Hardly any other group of animals needs protection as urgently as sharks. Today, every second shark species is endangered. One of the reasons for this is the trade in their meat and fins, to which more than 100 million sharks fall victim every year. Europe is a centre for this trade that should not be underestimated.
In the run-up to the last Conference of the Parties to the Convention on International Trade in Endangered Species of Wild Fauna and Flora (CITES), Shifting Values therefore campaigned on behalf of IFAW and in cooperation with OceanCare for a number of shark species to be included in Appendix II of CITES. Successfully: in November 2022, two shark families (hammerhead sharks and requiem sharks) were newly included in CITES. As a result, all trade now requires export and import licences from the relevant authorities.

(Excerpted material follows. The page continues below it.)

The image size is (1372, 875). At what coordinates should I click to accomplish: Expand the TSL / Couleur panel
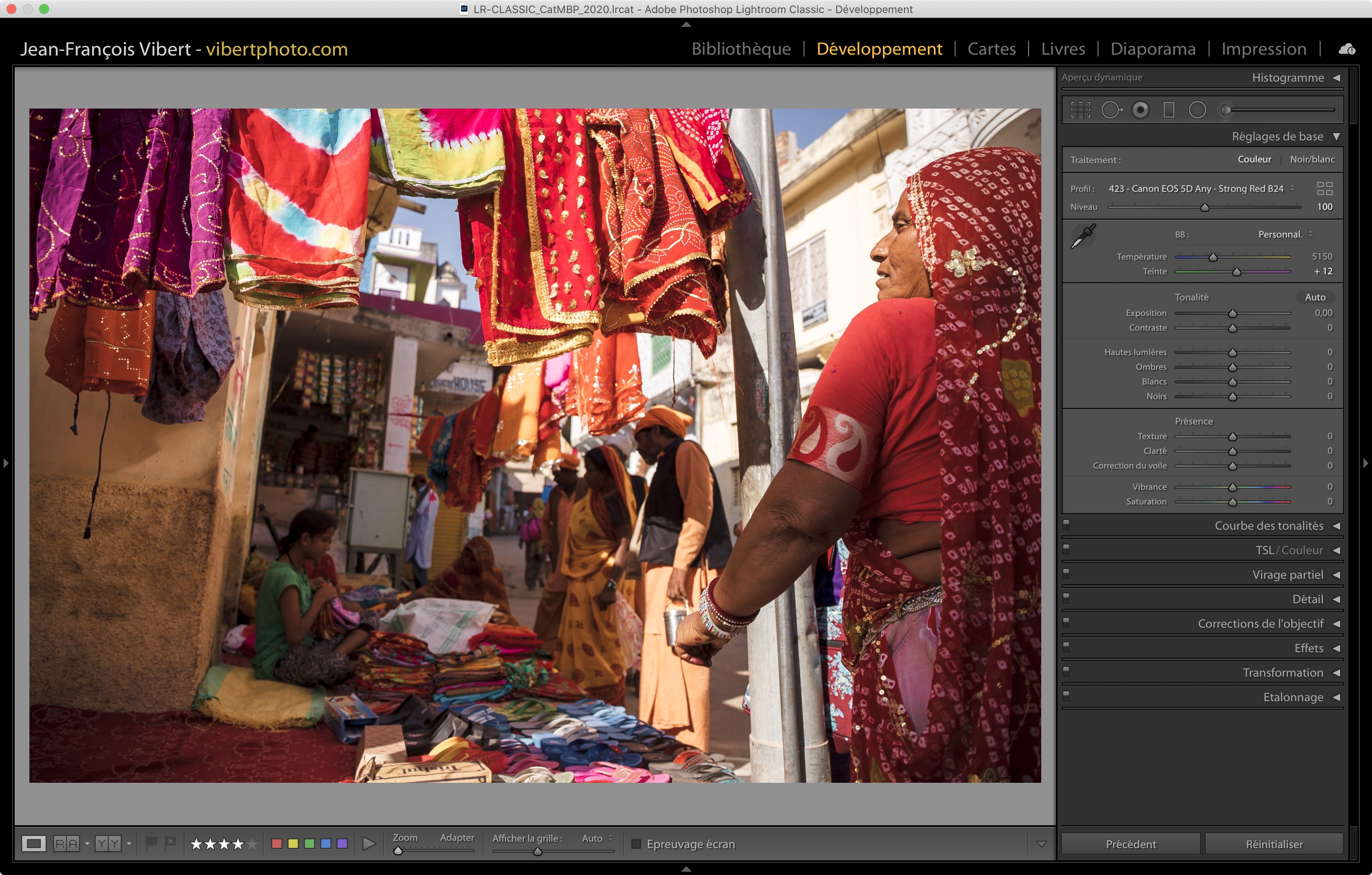coord(1336,551)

Austria is now going a significant step further: since 19 April, a regulation issued by the Ministry of the Environment of Minister Leonore Gewessler’s (the Greens) has upgraded 74 shark species (requiem sharks, hammerhead sharks, mackerel sharks, thresher sharks, basking sharks and whale sharks) to the highest protection category. This means that the commercialisation of these species is generally prohibited in Austria. Imports, exports, re-exports and the commercial exploitation of these sharks will only be authorised under rare, defined circumstances.
The EU’s CITES Regulation allows EU Member States to impose stricter trade restrictions on species listed in the CITES Appendices. Austria has now done this for sharks, setting an example that other countries can and should follow. We humans need intact marine ecosystems. Intact marine ecosystems need sharks. The sharks need people that protect them.